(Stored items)

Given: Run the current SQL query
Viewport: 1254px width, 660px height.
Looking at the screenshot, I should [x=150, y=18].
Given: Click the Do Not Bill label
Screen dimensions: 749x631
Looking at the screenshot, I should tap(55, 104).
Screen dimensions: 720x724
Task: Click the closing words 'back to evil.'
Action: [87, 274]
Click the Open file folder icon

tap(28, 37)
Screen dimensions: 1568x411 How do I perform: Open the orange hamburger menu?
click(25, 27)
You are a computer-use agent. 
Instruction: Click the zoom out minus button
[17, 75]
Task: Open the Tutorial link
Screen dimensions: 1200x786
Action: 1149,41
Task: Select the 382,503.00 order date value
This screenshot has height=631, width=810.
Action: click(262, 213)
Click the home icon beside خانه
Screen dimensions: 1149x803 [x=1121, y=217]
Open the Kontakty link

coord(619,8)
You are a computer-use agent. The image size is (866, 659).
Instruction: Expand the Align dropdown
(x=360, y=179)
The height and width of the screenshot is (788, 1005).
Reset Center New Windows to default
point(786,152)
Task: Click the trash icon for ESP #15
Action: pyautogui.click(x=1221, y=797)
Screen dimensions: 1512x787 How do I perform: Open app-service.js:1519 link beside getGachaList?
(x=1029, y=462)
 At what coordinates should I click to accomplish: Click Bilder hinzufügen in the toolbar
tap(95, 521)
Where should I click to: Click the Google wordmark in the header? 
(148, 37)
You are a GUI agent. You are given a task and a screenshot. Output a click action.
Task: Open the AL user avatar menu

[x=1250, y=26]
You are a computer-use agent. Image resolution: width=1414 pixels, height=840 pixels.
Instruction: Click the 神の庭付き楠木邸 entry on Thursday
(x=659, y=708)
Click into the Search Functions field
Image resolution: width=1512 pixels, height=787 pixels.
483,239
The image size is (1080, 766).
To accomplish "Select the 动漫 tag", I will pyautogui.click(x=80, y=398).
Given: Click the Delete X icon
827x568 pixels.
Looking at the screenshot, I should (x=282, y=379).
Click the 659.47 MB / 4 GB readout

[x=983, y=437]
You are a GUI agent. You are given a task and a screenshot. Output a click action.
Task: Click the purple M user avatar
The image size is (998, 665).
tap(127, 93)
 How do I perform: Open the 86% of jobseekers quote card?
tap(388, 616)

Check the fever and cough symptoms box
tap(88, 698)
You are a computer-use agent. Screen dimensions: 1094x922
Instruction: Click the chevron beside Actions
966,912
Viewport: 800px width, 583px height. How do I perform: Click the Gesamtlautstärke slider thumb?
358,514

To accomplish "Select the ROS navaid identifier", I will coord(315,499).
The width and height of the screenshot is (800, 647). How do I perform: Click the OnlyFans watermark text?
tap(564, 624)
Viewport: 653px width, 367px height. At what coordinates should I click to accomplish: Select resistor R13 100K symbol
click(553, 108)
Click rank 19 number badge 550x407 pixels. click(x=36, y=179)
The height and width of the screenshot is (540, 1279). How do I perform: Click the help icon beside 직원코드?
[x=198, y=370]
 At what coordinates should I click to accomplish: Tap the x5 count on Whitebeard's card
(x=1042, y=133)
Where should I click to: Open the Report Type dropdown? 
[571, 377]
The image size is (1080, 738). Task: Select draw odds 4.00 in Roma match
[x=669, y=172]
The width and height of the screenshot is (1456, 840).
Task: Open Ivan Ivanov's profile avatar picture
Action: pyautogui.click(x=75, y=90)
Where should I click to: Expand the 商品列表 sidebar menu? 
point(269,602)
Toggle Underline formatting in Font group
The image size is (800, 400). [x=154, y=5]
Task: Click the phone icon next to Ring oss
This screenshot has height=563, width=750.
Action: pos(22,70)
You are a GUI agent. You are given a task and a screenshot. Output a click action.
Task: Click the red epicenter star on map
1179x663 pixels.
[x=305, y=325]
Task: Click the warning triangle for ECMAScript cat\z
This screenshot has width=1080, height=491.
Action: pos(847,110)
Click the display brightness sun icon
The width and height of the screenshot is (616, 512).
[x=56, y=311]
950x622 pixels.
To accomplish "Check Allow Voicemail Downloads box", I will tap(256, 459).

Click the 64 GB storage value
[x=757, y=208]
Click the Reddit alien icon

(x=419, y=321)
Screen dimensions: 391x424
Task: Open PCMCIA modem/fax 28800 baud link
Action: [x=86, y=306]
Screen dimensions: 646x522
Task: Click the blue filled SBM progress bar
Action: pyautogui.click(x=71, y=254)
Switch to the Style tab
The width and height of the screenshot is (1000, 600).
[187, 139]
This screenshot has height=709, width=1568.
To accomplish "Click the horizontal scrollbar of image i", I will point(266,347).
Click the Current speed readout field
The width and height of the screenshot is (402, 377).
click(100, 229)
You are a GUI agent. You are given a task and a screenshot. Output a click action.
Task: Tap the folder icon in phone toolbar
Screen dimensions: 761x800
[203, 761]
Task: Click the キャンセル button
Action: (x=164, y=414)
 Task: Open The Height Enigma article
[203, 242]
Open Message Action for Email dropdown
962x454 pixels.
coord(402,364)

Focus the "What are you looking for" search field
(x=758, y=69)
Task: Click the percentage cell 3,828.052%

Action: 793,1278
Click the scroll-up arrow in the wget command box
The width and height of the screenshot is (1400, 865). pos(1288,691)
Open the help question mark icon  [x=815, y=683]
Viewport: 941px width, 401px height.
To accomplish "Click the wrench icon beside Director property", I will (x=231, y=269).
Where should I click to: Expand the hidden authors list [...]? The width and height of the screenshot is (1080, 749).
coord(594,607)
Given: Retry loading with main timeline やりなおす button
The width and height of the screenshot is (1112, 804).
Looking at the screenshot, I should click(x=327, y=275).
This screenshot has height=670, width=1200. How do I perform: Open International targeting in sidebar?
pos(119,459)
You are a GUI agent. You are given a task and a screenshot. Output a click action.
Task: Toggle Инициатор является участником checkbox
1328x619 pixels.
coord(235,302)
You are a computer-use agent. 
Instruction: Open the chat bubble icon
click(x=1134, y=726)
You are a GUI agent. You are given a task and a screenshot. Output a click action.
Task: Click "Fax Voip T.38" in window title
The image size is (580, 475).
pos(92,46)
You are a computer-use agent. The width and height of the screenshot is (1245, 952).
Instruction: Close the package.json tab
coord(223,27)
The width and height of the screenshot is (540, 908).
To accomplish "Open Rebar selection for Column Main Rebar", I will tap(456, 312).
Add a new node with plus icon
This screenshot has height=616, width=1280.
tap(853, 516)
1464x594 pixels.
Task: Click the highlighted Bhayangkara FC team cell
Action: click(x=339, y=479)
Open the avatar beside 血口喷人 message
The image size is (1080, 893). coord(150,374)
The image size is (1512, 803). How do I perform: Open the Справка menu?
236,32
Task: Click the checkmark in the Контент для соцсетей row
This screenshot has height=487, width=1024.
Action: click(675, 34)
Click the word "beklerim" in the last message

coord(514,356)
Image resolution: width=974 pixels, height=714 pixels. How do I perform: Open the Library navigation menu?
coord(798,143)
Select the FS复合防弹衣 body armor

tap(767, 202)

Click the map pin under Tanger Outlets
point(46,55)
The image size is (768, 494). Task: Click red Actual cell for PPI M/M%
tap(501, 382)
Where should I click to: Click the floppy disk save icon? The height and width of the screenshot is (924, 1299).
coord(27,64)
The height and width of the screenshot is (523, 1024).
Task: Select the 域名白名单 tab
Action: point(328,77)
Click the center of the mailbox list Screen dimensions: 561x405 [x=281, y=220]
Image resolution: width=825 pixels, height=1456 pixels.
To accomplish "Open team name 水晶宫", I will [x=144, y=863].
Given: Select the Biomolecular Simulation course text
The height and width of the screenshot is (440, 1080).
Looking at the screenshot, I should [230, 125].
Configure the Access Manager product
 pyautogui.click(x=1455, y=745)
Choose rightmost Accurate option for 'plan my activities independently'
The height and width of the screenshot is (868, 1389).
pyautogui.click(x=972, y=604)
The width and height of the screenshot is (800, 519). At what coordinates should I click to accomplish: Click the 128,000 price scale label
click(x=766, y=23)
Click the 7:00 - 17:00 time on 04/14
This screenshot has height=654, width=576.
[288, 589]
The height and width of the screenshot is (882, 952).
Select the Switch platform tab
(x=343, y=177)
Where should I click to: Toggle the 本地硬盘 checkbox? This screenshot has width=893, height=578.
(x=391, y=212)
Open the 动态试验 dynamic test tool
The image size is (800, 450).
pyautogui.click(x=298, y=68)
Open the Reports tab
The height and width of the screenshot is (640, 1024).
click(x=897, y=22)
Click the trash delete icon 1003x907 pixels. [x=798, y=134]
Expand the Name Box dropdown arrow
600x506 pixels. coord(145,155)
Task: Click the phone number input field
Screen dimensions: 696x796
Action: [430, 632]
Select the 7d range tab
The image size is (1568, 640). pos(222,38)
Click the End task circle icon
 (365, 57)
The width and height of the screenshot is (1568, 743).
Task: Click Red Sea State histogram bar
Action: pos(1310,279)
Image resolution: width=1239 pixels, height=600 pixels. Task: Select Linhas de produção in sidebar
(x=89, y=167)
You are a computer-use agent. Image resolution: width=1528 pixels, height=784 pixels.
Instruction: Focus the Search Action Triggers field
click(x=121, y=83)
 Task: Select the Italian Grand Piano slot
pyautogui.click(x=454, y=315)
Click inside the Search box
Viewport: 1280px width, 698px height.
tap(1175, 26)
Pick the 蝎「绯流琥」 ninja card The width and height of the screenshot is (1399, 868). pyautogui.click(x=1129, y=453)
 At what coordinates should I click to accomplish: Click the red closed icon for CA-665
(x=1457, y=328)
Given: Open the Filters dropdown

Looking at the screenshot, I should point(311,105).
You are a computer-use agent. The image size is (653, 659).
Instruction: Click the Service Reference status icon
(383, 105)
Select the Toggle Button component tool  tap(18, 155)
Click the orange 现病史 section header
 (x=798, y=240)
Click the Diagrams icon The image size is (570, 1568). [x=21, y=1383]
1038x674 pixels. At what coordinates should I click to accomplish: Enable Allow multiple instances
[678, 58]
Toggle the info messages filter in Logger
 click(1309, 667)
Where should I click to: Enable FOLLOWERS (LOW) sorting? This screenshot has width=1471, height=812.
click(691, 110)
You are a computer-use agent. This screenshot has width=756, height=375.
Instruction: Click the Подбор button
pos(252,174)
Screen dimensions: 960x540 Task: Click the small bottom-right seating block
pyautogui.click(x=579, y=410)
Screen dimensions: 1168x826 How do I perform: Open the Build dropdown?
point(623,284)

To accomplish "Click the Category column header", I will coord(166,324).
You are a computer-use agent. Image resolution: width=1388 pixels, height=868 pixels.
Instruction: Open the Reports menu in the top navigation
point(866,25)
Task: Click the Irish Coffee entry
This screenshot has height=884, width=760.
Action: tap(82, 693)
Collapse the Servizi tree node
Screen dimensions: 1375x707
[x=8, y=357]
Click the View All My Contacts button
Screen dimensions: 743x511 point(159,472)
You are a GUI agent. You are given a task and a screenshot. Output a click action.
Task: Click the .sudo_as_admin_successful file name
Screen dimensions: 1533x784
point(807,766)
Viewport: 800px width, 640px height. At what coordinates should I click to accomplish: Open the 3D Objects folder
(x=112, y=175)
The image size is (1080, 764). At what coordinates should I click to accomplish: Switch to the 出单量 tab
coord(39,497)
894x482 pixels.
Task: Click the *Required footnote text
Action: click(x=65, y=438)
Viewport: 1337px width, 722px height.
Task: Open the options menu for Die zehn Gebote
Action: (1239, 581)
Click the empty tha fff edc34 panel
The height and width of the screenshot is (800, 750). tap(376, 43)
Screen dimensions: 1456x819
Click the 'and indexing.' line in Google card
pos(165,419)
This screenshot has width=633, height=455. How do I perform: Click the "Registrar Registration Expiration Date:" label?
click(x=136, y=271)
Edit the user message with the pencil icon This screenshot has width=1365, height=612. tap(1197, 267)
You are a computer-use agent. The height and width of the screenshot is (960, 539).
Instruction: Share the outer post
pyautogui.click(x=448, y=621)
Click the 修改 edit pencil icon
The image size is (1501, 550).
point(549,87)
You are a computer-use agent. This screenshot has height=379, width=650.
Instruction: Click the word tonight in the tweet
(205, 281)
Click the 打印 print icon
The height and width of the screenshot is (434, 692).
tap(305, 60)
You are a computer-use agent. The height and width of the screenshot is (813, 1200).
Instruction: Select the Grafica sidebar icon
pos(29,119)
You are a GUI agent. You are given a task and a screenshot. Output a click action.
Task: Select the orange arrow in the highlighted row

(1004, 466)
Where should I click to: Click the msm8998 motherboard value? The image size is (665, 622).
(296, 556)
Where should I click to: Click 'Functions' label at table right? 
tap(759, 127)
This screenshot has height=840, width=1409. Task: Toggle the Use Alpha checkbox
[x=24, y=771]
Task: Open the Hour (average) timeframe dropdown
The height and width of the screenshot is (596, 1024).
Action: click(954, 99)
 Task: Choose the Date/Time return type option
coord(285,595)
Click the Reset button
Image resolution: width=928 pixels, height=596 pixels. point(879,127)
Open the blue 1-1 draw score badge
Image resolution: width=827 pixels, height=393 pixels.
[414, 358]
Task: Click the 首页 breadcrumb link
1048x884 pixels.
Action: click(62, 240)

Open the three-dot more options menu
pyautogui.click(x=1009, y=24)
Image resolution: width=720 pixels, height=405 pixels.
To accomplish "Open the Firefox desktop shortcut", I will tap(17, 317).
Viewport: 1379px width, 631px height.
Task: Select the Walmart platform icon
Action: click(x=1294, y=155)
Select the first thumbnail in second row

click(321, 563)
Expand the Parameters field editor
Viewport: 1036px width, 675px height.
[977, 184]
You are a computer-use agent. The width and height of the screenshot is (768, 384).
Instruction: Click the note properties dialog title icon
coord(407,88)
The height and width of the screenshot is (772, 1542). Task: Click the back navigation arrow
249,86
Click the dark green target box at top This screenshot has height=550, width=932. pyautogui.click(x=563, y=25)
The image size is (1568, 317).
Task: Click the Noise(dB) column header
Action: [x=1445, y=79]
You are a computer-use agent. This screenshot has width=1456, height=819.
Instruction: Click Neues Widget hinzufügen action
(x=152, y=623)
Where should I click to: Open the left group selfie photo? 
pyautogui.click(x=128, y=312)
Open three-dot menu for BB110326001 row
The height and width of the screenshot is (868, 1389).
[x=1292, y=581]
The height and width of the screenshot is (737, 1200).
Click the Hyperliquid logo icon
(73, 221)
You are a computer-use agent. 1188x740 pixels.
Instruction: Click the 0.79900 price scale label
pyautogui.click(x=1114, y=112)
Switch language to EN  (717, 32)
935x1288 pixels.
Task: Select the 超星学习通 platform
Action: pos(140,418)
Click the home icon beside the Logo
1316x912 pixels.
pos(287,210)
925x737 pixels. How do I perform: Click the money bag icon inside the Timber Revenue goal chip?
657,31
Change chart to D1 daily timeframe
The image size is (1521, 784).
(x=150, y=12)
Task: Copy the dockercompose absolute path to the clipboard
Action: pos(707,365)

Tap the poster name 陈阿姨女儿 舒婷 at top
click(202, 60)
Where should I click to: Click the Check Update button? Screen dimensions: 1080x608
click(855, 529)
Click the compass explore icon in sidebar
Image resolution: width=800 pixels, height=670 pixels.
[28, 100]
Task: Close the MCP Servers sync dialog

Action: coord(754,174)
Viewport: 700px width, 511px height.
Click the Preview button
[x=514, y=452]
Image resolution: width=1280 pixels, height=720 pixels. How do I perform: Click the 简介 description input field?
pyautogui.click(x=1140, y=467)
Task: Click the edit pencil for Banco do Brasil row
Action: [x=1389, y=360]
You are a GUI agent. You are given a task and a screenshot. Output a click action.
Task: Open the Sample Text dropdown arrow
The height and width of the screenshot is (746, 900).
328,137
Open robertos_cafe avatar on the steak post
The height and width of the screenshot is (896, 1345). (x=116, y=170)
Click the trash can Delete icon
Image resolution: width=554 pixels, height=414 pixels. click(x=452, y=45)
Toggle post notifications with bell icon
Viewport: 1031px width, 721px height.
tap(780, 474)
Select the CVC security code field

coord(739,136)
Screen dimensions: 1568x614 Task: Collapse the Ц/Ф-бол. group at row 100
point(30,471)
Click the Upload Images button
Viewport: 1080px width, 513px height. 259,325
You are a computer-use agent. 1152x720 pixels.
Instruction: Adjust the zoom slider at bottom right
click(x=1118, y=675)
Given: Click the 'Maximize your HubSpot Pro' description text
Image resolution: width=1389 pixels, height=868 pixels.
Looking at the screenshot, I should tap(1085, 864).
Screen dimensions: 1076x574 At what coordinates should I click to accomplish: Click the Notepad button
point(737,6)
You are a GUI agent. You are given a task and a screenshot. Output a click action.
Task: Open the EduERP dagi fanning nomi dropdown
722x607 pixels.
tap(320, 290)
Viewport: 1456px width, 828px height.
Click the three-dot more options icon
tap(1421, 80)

▸ **Task instructions**
Based on the entries above, give the number of lines with the string "badge" and no further text.

▸ **Written reply**
2